▸ **EXERCISE GOAL**:
Copy the entries between the line containing "Given: Open the WordPress logo menu" and the line containing "Looking at the", inclusive, word for word.
* BEGIN DATA PROVIDED *
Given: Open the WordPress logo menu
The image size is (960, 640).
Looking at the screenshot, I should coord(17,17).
* END DATA PROVIDED *
* BEGIN DATA PROVIDED *
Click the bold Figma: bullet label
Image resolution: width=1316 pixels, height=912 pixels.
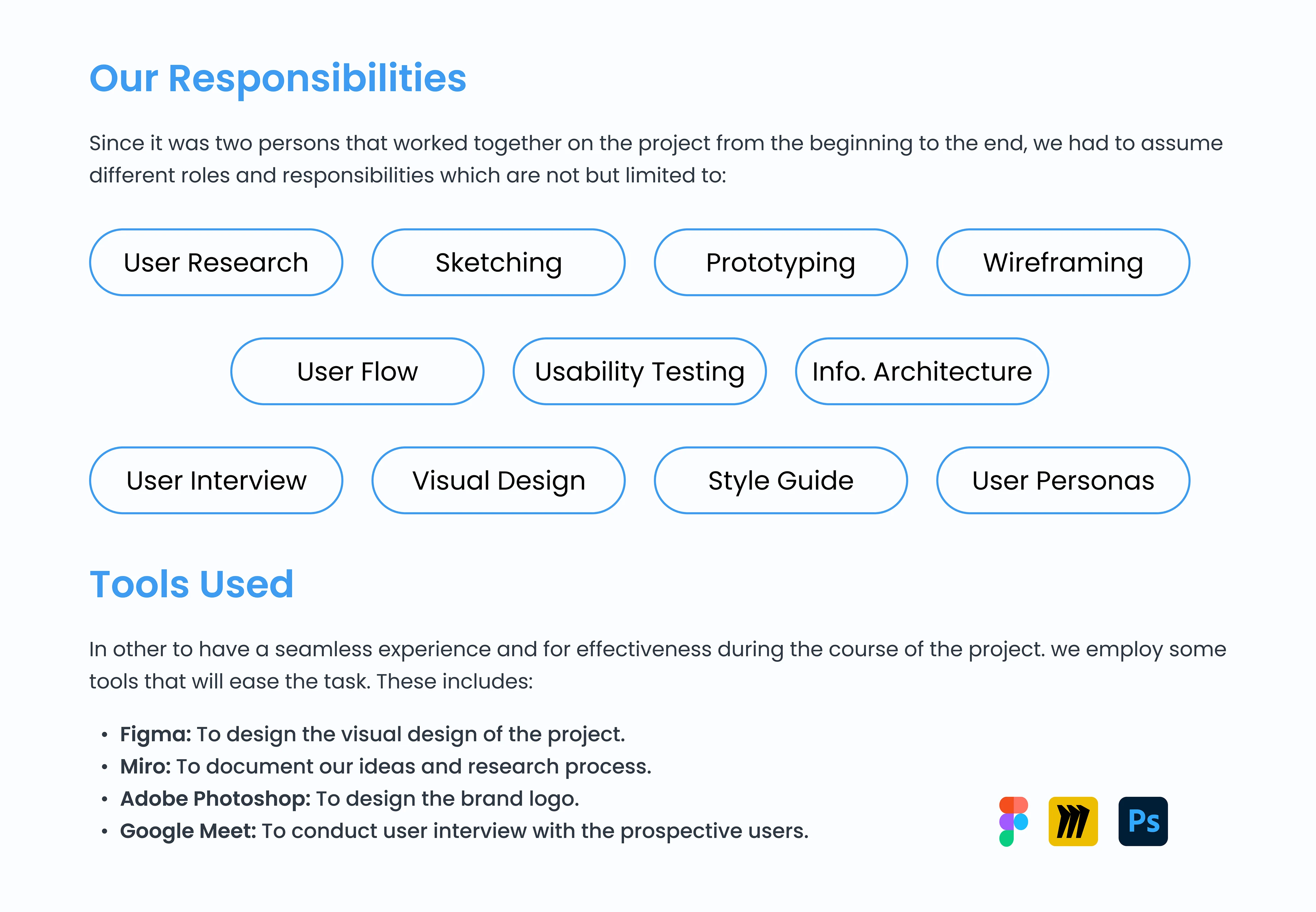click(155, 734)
* END DATA PROVIDED *
* BEGIN DATA PROVIDED *
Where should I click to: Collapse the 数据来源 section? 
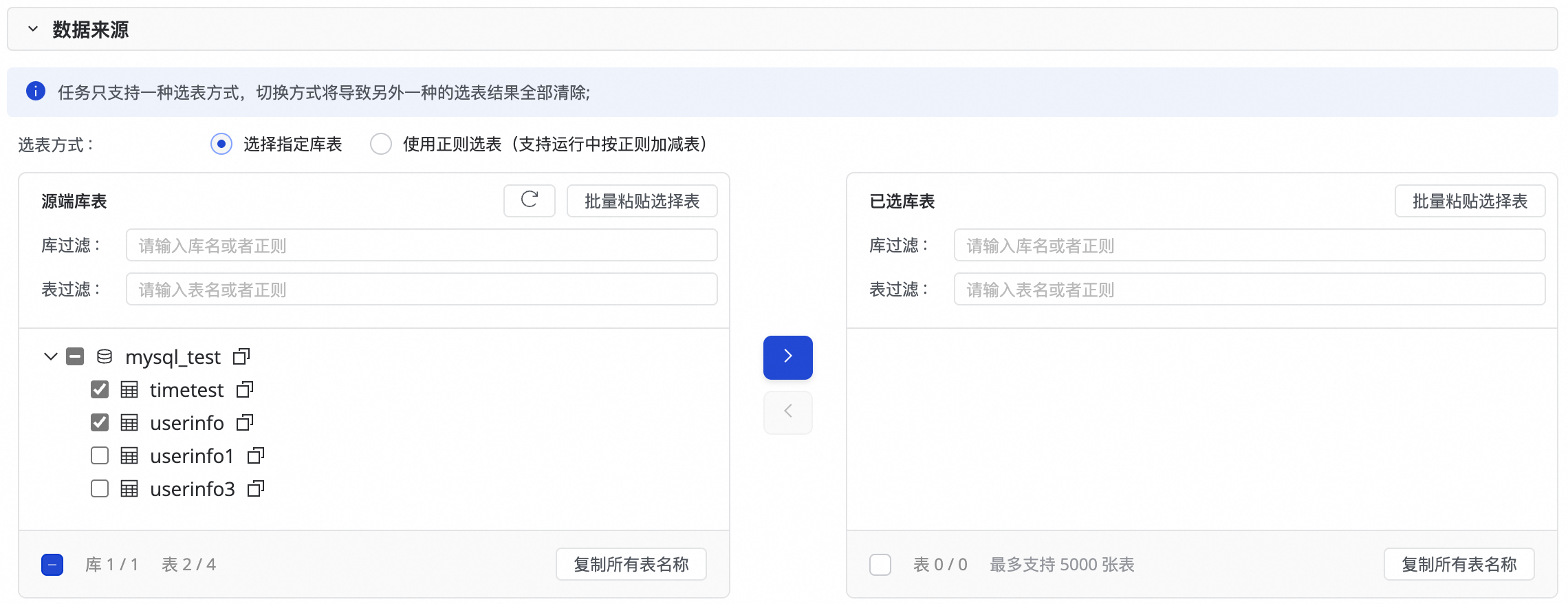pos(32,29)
* END DATA PROVIDED *
▸ **CORRECT RESPONSE**:
Given: Open the WordPress logo menu
The image size is (960, 640).
Looking at the screenshot, I should coord(17,17).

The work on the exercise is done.